(Document extract)
* Start *
This simple ODE can be integrated twice to yield \[ y(x)=-e^x+k_1x+k_2, \] where \(k_1,k_2\) are integration constants to be found using the boundary conditions. This is readily done: \[ y(0)=0\ \Leftrightarrow\ -1+k_2=0\ \Rightarrow\ k_2=1, \] \[ y(1)=0\ \Leftrightarrow\ -e+k_1+1=0\ \Rightarrow\ k_1=e-1. \] The analytic solution is therefore: \[ y(x)=1+(e-1)x-e^x. \] We will use this solution to compare the accuracy of the numerical solution.

Let us use a step size \(h=0.01\) in the linear shooting method. This should correspond to an accuracy \(\mathrm{O}(h^5)=10^{-10}\).

# Define "gradient" f(x,y,y')
f <- function(x,y,y1) {
  ff <- -exp(x)
  
  return(ff)
}

# Interval
x0 <- 0
xf <- 1

# BVPs
y0 <- 0
yf <- 0

# Step size
h <- 0.01

# Solution. Linear shooting method
ltmp <- BVPlinshoot2(f,x0,xf,y0,yf,h)

# Analytic solution at same grid points as the numerical solution
xx <- ltmp$t
yy <- 1+(exp(1)-1)*xx-exp(xx)

# Compare solutions using the mean local error
MLerror <- mean(abs(ltmp$y[,1]-yy))
print(MLerror)
* End *
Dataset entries
* Start *
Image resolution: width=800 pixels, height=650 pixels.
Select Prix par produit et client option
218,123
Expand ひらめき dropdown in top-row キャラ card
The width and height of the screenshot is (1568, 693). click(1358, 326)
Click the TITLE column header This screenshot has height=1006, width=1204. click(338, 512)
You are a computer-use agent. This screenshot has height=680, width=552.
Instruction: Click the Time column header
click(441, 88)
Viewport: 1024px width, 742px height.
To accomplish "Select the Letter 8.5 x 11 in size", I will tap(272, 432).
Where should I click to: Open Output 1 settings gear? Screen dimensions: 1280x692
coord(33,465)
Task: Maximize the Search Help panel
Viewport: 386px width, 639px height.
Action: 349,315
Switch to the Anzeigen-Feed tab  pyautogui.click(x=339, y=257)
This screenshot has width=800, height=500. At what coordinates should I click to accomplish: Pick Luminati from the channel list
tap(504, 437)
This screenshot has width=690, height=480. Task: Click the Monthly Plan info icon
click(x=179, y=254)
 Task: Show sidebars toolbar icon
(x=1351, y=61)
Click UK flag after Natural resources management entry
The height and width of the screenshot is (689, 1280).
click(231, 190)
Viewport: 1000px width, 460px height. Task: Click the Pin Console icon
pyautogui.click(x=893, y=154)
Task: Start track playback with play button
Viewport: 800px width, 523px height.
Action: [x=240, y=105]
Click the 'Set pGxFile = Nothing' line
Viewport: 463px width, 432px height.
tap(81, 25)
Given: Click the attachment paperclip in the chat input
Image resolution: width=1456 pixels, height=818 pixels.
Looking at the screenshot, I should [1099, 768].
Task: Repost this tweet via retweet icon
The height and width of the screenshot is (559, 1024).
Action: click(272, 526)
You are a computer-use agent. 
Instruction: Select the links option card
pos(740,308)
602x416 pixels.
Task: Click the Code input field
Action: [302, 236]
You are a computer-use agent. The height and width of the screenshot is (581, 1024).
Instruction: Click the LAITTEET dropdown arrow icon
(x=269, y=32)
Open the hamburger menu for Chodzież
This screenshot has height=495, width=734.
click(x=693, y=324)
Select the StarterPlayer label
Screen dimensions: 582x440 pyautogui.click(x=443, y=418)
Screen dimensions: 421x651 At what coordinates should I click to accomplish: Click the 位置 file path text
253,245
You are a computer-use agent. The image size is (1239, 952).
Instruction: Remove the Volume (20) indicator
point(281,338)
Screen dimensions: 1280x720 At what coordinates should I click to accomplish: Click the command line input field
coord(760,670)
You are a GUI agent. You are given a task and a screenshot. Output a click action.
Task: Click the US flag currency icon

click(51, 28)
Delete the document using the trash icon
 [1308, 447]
* End *
(Stated exercise) Rewrite the part of the shooting-method example that opens with the words containing "# Analytic solution" and closes with "MLerror <- mean(abs(ltmp$y[,1]-yy))", swapping "grid points" for "mesh points".

(Correct answer)
# Analytic solution at same mesh points as the numerical solution
xx <- ltmp$t
yy <- 1+(exp(1)-1)*xx-exp(xx)

# Compare solutions using the mean local error
MLerror <- mean(abs(ltmp$y[,1]-yy))